CHARLES ENDELL, ESQUIRE - The Complete Series / Review

As Culture Secretary Jeremy Hunt outlines his policies and puts forward proposals to develop a new generation of regional broadcasting in an attempt to reverse a broadcasting industry that is "deeply, desperately centralised" many of us, who have seen the decline of regional and local programme making in favour of the outputs of wholly owned commercial juggernauts, will be happy to turn to the Conservative minister and say "we told you so."

In 1990, when the Thatcher government deregulated the commercial broadcasting industry, marked by the auctioning off of the regional ITV franchises, it sounded the first death knell for quality programming developed specifically by different regional broadcasters in the UK. Add to this the relaxation of franchise ownership rules that also saw mergers between many of the larger franchise operators. Yorkshire and Tyne Tees merged and were then swallowed up by Granada and eventually Granada and Carlton, who originally outbid Thames for their licence, became the monolith that we now know as ITV. Gradually, since the 1990s, local and regional programming has been squeezed off the air.

Scottish Television, known as STV, remains as ITV's second oldest franchisee after Granada and concentrates on local news programming, documentaries, sports coverage and had a decent track record in children's programmes until recently. Only this month its bid to to become an 'indie' production company, able to compete for commissions from the likes of Channel 4 and the BBC, was rejected by the DCMS. Its drama output, perhaps unfairly epitomised by the now defunct long running soap Take The High Road (1980-2003) has included adaptations of the Ian Rankin Rebus (2000-7) books and Taggart (1983-), another instantly recognisable drama from the franchise, continues to this day.

Like many of the current ITV franchises, STV's archive of drama, entertainment and documentary hasn't seen the light of day for decades and certainly the complex rights issues surrounding the ownership of archives and the programmes housed in them as part of ITV plc has made clearances for public release on home entertainment formats extremely onerous.

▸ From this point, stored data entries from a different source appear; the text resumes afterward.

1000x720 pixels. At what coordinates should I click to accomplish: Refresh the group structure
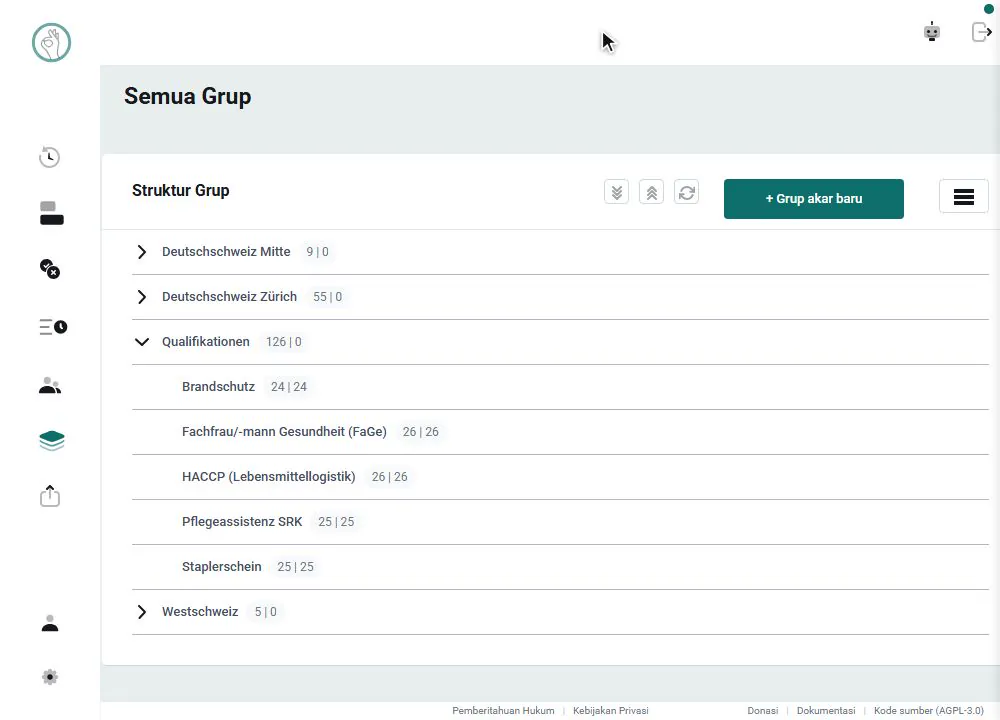pyautogui.click(x=686, y=192)
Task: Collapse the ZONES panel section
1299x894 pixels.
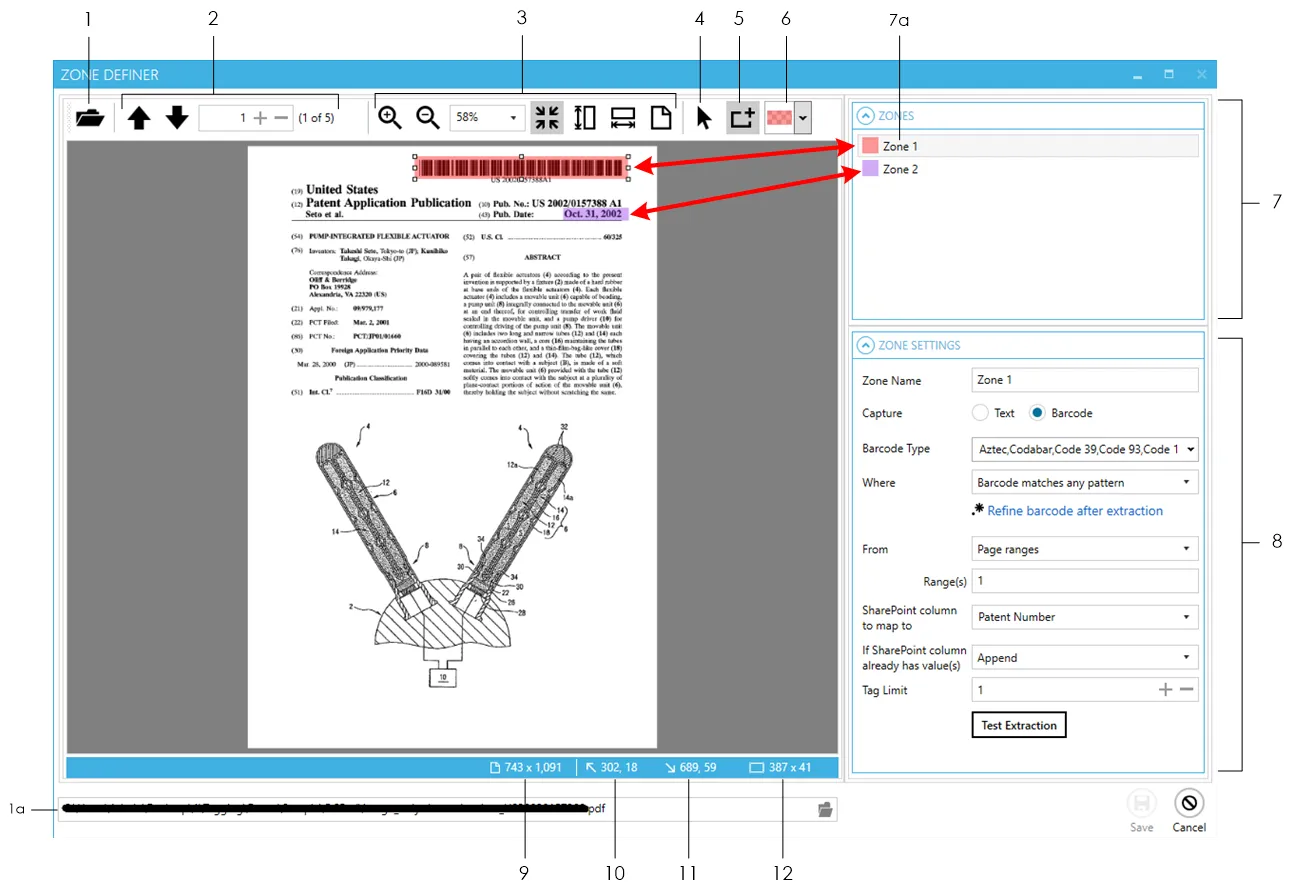Action: pos(866,116)
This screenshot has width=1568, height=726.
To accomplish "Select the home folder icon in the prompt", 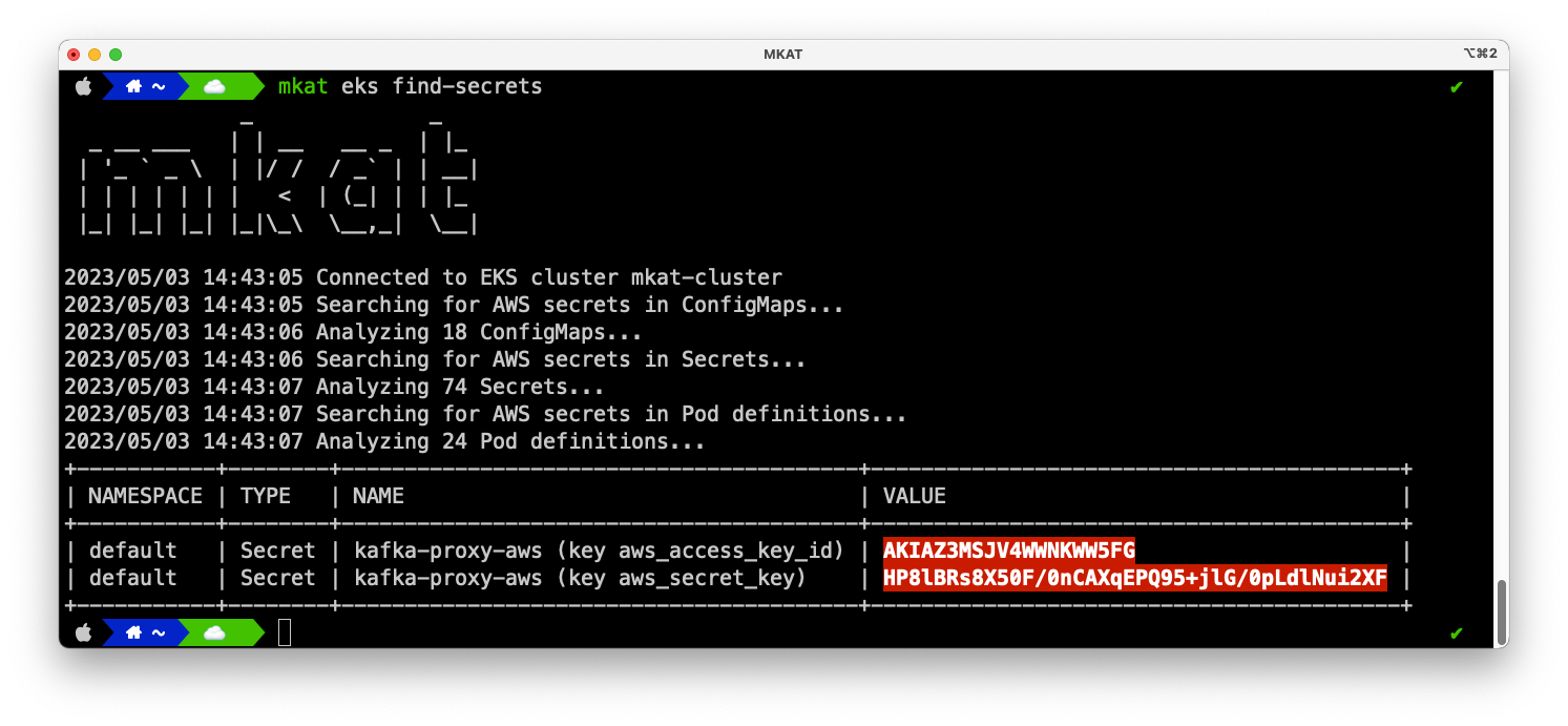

Charles Endell, Esquire is one of those forgotten STV drama nuggets. Best forgotten, you may ask yourself? It has a pedigree that is certainly not to be sniffed at. Glaswegian Charlie Endell, a Soho spiv and porn merchant created by Keith Waterhouse and Willis Hall for the highly successful LWT drama Budgie (1971-72), was a character you certainly couldn't forget, particularly when the wit of Waterhouse and Hall's scripts was channeled through a larger than life performance from the superb Iain Cuthbertson.

His double act with Adam Faith, as ex con Budgie, was central to many of the series' most memorable episodes with Endell using him to run errands and act as the fall guy when various schemes ran foul of the law or Budgie's ineptitude. Robert Banks Stewart, a seasoned television writer, resurrected the Charles Endell character seven years later in 1979 for Scottish Television, returning him to his old stomping ground of Glasgow. Now an ex con himself, he emerges back into the world, from confinement at Her Majesty's pleasure, and finds that the times have certainly changed.

STV, embracing multi-platform broadcasting, have now unearthed the episodes of Charles Endell, Esquire from the archives and have posted the first episode 'Glasgow Belongs to Me' (and eventually it is hoped all six episodes of Charles Endell, Esquire will be available from Sunday November 14 onwards) for a new generation of TV fans to enjoy on YouTube. There are also interviews with director David Andrews, trailers and a wonderful montage of the 'wit and wisdom' of Charlie Endell.

Jonathan Melville also interviews writer Robert Banks Stewart HERE and offers his own fascinating profile of the series HERE. My own thanks to Jonathan Melville for providing me with the opportunity to reacquaint myself with one of my own treasured television memories and to review all six episodes. The review below does contain spoilers for the six episodes of this short lived series.

Appropriately the series, produced by Rex Firkin (the original executive producer of Budgie seven years previously), emerged during a turbulent period for politics and industrial relations in the UK.  Margaret Thatcher came to power in May 1979, certainly a huge turning point in British politics of the time, after the desperate winter of 1978-79 had led to widespread strikes across the UK and a vote of no confidence in the Labour government. Ironically Labour's fall stemmed from the SNP's withdrawal of support for the Scotland Act of 1978 (proposing a Scottish Assembly with very limited powers) when a referendum failed to meet the 40% of electorate votes in favour of it and Labour dropped its proposed devolution.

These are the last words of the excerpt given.